Abdul Rahim Chaudhry was a Pakistani and British Raj politician who played a prominent role in the Pakistan Movement۔ He also served as a member of the first Legislative Assembly of Punjab,  and a member of the Provincial Assembly of Punjab.

Early Life 
Chaudhry was born in a Gujjar family, in the town Maingri of British Punjab.

Political career 

Chaudhry was a member of the First Punjab Legislative Assembly from April 5, 1937 to March 19, 1945. He served in the Second Punjab Legislative Assembly from May 7, 1951 to October 14, 1955. Chaudhry also served in the Provincial Assembly of West Pakistan Fifth Assembly from June 9, 1962 to June 8, 1965.

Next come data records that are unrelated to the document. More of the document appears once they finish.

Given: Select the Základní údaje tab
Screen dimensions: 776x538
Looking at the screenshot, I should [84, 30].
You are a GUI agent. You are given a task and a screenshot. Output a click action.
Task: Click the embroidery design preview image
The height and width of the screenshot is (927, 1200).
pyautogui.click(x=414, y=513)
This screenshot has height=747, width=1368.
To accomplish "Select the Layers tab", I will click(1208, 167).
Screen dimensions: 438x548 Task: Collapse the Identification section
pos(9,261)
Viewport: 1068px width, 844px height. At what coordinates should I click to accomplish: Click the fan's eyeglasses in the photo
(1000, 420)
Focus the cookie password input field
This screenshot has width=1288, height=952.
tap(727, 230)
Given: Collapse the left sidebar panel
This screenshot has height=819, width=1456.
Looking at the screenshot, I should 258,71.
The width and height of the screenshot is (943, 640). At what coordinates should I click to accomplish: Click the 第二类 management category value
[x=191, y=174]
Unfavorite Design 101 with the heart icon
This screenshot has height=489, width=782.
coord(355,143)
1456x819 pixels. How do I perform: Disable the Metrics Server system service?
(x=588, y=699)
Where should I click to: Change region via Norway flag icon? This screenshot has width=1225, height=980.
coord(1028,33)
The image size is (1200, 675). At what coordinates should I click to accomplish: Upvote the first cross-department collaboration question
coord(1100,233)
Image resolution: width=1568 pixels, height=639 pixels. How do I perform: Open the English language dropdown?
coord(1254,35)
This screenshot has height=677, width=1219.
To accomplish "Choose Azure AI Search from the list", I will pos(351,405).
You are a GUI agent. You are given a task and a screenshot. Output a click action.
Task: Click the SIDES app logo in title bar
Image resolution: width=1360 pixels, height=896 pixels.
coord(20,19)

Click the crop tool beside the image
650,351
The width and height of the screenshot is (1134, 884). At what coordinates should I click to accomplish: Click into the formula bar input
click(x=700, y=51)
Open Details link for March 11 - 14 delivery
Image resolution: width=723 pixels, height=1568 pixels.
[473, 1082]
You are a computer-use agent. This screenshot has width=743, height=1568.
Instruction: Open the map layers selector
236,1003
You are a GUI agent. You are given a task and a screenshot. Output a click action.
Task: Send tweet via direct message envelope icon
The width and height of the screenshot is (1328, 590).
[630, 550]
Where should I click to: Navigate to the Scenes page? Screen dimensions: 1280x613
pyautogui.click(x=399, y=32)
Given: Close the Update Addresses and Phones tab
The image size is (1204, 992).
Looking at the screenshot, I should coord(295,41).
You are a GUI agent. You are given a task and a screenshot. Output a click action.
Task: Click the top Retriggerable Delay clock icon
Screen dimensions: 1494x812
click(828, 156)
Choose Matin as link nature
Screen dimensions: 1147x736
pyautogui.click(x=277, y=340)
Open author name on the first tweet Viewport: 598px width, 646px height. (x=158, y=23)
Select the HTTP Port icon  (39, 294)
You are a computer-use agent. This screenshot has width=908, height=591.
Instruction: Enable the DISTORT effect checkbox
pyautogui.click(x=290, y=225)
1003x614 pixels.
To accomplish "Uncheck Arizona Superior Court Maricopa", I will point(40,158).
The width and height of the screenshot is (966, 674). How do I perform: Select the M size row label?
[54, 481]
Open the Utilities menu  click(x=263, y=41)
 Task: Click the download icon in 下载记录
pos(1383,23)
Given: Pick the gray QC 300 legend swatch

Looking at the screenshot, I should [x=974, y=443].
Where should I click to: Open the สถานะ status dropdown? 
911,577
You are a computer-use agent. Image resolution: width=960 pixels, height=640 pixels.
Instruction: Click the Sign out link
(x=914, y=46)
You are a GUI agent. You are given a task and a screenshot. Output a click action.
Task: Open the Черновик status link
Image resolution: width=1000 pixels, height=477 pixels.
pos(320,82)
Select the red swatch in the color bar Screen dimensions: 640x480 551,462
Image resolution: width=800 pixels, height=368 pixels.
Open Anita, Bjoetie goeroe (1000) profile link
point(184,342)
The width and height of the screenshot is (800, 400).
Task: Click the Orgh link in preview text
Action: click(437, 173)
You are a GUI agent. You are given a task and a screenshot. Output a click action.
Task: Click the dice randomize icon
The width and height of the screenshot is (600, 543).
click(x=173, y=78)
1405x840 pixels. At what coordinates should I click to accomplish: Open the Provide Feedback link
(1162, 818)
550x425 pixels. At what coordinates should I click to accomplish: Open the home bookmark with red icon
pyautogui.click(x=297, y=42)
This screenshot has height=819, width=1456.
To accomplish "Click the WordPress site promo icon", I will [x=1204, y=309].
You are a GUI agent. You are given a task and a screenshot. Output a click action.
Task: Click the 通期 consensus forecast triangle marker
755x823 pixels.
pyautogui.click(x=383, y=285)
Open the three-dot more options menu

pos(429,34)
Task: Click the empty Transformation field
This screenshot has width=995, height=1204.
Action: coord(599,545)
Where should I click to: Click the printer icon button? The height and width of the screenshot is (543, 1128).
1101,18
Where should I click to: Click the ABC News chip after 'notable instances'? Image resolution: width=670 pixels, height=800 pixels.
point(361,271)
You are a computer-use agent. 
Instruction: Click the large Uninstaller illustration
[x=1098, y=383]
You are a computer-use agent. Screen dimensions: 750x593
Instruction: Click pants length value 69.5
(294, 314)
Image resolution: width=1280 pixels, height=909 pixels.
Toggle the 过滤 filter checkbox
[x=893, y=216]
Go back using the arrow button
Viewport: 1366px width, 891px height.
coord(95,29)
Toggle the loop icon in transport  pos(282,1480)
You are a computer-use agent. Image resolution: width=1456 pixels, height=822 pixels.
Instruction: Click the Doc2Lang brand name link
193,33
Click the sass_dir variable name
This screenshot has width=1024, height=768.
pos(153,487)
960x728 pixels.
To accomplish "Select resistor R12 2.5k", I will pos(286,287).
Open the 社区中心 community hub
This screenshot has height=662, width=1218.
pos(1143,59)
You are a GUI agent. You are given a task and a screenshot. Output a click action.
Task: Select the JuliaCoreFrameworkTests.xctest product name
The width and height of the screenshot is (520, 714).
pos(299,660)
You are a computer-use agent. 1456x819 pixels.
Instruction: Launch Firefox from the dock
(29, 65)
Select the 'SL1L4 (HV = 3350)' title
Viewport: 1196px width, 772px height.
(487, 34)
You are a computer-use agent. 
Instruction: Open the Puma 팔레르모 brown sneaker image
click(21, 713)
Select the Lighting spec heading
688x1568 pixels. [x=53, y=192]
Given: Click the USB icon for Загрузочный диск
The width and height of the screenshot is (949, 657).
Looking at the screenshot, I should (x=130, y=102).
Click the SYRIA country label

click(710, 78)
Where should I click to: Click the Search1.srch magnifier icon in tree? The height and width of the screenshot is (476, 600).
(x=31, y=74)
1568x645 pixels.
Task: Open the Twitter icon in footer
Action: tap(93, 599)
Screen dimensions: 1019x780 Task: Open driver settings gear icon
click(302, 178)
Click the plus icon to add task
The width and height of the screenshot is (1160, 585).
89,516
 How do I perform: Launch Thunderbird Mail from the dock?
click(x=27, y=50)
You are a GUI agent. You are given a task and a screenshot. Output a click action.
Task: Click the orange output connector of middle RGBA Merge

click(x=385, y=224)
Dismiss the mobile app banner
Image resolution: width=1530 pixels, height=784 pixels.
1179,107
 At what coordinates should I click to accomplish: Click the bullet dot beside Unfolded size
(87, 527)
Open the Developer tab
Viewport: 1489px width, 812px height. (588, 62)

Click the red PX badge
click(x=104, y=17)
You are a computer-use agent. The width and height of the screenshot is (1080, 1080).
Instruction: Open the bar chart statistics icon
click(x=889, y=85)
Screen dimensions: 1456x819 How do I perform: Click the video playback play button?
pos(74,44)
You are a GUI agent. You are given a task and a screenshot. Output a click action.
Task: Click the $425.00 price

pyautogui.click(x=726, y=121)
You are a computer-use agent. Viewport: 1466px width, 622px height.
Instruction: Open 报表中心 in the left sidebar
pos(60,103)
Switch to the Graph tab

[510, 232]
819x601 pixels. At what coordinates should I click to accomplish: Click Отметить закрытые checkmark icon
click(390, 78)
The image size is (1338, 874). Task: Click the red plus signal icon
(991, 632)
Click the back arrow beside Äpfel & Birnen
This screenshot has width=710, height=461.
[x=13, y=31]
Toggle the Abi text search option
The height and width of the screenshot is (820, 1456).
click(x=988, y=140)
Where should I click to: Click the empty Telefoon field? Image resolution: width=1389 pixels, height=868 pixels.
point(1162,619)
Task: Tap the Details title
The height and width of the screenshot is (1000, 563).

Chaudhry was given the title of Khan Bahadur under the British Rule.

Descendants 
Chaudhry's son Chaudhry Idrees Taj was a member of Majlis-e-Shura in Zia-ul-Haq Cabinet, while his other son Chaudhry Ishfaq Taj remained a member of the National Assembly NA-91 for two terms first from 1990–1993, then 1993-1997

Saqib Idrees Taj, son of Chaudhry Idrees Taj and grandson of Chaudhry Abdul Rahim, is a politician and holds a position in the Central Executive Committee of Pakistan Tehreek-e-Insaf.